━━ MATERIAL FOR THIS EXERCISE

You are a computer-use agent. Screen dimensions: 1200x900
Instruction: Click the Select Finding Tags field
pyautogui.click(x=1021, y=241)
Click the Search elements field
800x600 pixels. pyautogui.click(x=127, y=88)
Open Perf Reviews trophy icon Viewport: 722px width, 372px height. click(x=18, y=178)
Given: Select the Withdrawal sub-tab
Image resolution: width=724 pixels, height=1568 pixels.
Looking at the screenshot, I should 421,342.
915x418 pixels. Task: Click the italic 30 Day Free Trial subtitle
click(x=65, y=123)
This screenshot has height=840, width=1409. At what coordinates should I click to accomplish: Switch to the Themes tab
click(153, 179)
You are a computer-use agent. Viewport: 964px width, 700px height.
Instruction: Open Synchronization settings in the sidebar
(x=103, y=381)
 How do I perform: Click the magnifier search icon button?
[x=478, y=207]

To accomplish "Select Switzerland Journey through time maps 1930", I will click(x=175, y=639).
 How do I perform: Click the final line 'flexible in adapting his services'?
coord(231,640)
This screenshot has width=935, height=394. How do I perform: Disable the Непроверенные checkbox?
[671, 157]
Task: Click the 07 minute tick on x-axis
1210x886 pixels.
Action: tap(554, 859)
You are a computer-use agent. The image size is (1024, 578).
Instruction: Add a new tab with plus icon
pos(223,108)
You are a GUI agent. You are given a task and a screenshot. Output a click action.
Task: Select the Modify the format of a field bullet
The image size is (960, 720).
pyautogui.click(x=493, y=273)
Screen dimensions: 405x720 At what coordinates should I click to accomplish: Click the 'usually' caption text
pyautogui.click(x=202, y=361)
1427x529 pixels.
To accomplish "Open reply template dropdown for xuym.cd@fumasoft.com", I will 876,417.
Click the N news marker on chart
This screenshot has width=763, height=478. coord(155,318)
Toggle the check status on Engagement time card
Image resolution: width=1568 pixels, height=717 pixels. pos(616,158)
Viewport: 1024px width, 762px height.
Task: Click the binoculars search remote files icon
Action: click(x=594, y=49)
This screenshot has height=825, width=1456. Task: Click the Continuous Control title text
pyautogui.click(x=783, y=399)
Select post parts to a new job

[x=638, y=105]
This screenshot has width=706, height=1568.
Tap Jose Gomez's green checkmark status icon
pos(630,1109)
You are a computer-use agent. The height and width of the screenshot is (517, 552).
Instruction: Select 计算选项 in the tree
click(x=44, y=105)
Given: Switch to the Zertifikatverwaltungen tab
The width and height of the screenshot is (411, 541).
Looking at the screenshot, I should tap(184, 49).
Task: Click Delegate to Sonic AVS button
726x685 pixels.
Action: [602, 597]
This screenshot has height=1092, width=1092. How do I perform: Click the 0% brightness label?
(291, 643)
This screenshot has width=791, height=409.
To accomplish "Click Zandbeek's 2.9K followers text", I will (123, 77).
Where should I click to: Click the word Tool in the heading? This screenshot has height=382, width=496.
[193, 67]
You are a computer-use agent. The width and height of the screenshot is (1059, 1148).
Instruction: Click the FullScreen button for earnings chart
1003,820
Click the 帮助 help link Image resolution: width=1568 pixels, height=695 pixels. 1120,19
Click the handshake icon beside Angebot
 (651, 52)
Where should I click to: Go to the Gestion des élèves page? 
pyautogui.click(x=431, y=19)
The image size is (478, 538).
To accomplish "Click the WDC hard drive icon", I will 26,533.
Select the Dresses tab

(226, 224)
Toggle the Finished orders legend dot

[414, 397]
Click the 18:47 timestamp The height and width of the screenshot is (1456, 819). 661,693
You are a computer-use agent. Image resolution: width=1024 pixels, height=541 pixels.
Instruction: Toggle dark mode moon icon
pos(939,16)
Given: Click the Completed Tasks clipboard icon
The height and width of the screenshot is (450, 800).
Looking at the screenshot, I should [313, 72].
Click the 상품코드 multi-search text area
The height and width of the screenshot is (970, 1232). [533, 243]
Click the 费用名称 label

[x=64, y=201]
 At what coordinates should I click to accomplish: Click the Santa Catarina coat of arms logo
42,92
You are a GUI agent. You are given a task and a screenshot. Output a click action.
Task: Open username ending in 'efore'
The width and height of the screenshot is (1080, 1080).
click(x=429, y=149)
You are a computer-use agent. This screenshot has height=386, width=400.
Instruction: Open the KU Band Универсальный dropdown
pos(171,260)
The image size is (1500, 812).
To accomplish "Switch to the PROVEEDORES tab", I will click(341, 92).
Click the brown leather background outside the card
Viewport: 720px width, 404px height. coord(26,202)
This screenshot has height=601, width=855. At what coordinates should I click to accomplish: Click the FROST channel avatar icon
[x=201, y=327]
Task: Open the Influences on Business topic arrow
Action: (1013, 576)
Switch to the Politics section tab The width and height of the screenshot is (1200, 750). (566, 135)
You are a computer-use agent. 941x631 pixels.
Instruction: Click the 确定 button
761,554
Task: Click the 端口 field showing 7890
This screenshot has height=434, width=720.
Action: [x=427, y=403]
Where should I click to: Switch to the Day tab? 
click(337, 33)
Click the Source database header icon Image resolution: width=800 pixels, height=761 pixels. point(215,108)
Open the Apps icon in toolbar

━━━━

EXERCISE INSTRUCTIONS →
From the first line to the last, give the data again exactly.

COMPLETED EXERCISE →
You are a computer-use agent. Screen dimensions: 1200x900
Instruction: Click the Select Finding Tags field
pyautogui.click(x=1021, y=241)
Click the Search elements field
800x600 pixels. pyautogui.click(x=127, y=88)
Open Perf Reviews trophy icon Viewport: 722px width, 372px height. click(x=18, y=178)
Given: Select the Withdrawal sub-tab
Image resolution: width=724 pixels, height=1568 pixels.
Looking at the screenshot, I should 421,342.
915x418 pixels. Task: Click the italic 30 Day Free Trial subtitle
click(x=65, y=123)
This screenshot has height=840, width=1409. At what coordinates should I click to accomplish: Switch to the Themes tab
click(153, 179)
You are a computer-use agent. Viewport: 964px width, 700px height.
Instruction: Open Synchronization settings in the sidebar
(x=103, y=381)
 How do I perform: Click the magnifier search icon button?
[x=478, y=207]

To accomplish "Select Switzerland Journey through time maps 1930", I will click(x=175, y=639).
 How do I perform: Click the final line 'flexible in adapting his services'?
coord(231,640)
This screenshot has width=935, height=394. How do I perform: Disable the Непроверенные checkbox?
[671, 157]
Task: Click the 07 minute tick on x-axis
1210x886 pixels.
Action: tap(554, 859)
You are a computer-use agent. The image size is (1024, 578).
Instruction: Add a new tab with plus icon
pos(223,108)
You are a GUI agent. You are given a task and a screenshot. Output a click action.
Task: Select the Modify the format of a field bullet
The image size is (960, 720).
pyautogui.click(x=493, y=273)
Screen dimensions: 405x720 At what coordinates should I click to accomplish: Click the 'usually' caption text
pyautogui.click(x=202, y=361)
1427x529 pixels.
To accomplish "Open reply template dropdown for xuym.cd@fumasoft.com", I will 876,417.
Click the N news marker on chart
This screenshot has width=763, height=478. coord(155,318)
Toggle the check status on Engagement time card
Image resolution: width=1568 pixels, height=717 pixels. pos(616,158)
Viewport: 1024px width, 762px height.
Task: Click the binoculars search remote files icon
Action: click(x=594, y=49)
This screenshot has height=825, width=1456. Task: Click the Continuous Control title text
pyautogui.click(x=783, y=399)
Select post parts to a new job

[x=638, y=105]
This screenshot has width=706, height=1568.
Tap Jose Gomez's green checkmark status icon
pos(630,1109)
You are a computer-use agent. The height and width of the screenshot is (517, 552).
Instruction: Select 计算选项 in the tree
click(x=44, y=105)
Given: Switch to the Zertifikatverwaltungen tab
The width and height of the screenshot is (411, 541).
Looking at the screenshot, I should tap(184, 49).
Task: Click Delegate to Sonic AVS button
726x685 pixels.
Action: [602, 597]
This screenshot has height=1092, width=1092. How do I perform: Click the 0% brightness label?
(291, 643)
This screenshot has width=791, height=409.
To accomplish "Click Zandbeek's 2.9K followers text", I will (123, 77).
Where should I click to: Click the word Tool in the heading? This screenshot has height=382, width=496.
[193, 67]
You are a computer-use agent. The width and height of the screenshot is (1059, 1148).
Instruction: Click the FullScreen button for earnings chart
1003,820
Click the 帮助 help link Image resolution: width=1568 pixels, height=695 pixels. 1120,19
Click the handshake icon beside Angebot
 (651, 52)
Where should I click to: Go to the Gestion des élèves page? 
pyautogui.click(x=431, y=19)
The image size is (478, 538).
To accomplish "Click the WDC hard drive icon", I will 26,533.
Select the Dresses tab

(226, 224)
Toggle the Finished orders legend dot

[414, 397]
Click the 18:47 timestamp The height and width of the screenshot is (1456, 819). 661,693
You are a computer-use agent. Image resolution: width=1024 pixels, height=541 pixels.
Instruction: Toggle dark mode moon icon
pos(939,16)
Given: Click the Completed Tasks clipboard icon
The height and width of the screenshot is (450, 800).
Looking at the screenshot, I should [313, 72].
Click the 상품코드 multi-search text area
The height and width of the screenshot is (970, 1232). [533, 243]
Click the 费用名称 label

[x=64, y=201]
 At what coordinates should I click to accomplish: Click the Santa Catarina coat of arms logo
42,92
You are a GUI agent. You are given a task and a screenshot. Output a click action.
Task: Open username ending in 'efore'
The width and height of the screenshot is (1080, 1080).
click(x=429, y=149)
You are a computer-use agent. This screenshot has height=386, width=400.
Instruction: Open the KU Band Универсальный dropdown
pos(171,260)
The image size is (1500, 812).
To accomplish "Switch to the PROVEEDORES tab", I will click(341, 92).
Click the brown leather background outside the card
Viewport: 720px width, 404px height. coord(26,202)
This screenshot has height=601, width=855. At what coordinates should I click to accomplish: Click the FROST channel avatar icon
[x=201, y=327]
Task: Open the Influences on Business topic arrow
Action: (1013, 576)
Switch to the Politics section tab The width and height of the screenshot is (1200, 750). (566, 135)
You are a computer-use agent. 941x631 pixels.
Instruction: Click the 确定 button
761,554
Task: Click the 端口 field showing 7890
This screenshot has height=434, width=720.
Action: [x=427, y=403]
Where should I click to: Switch to the Day tab? 
click(337, 33)
Click the Source database header icon Image resolution: width=800 pixels, height=761 pixels. point(215,108)
Open the Apps icon in toolbar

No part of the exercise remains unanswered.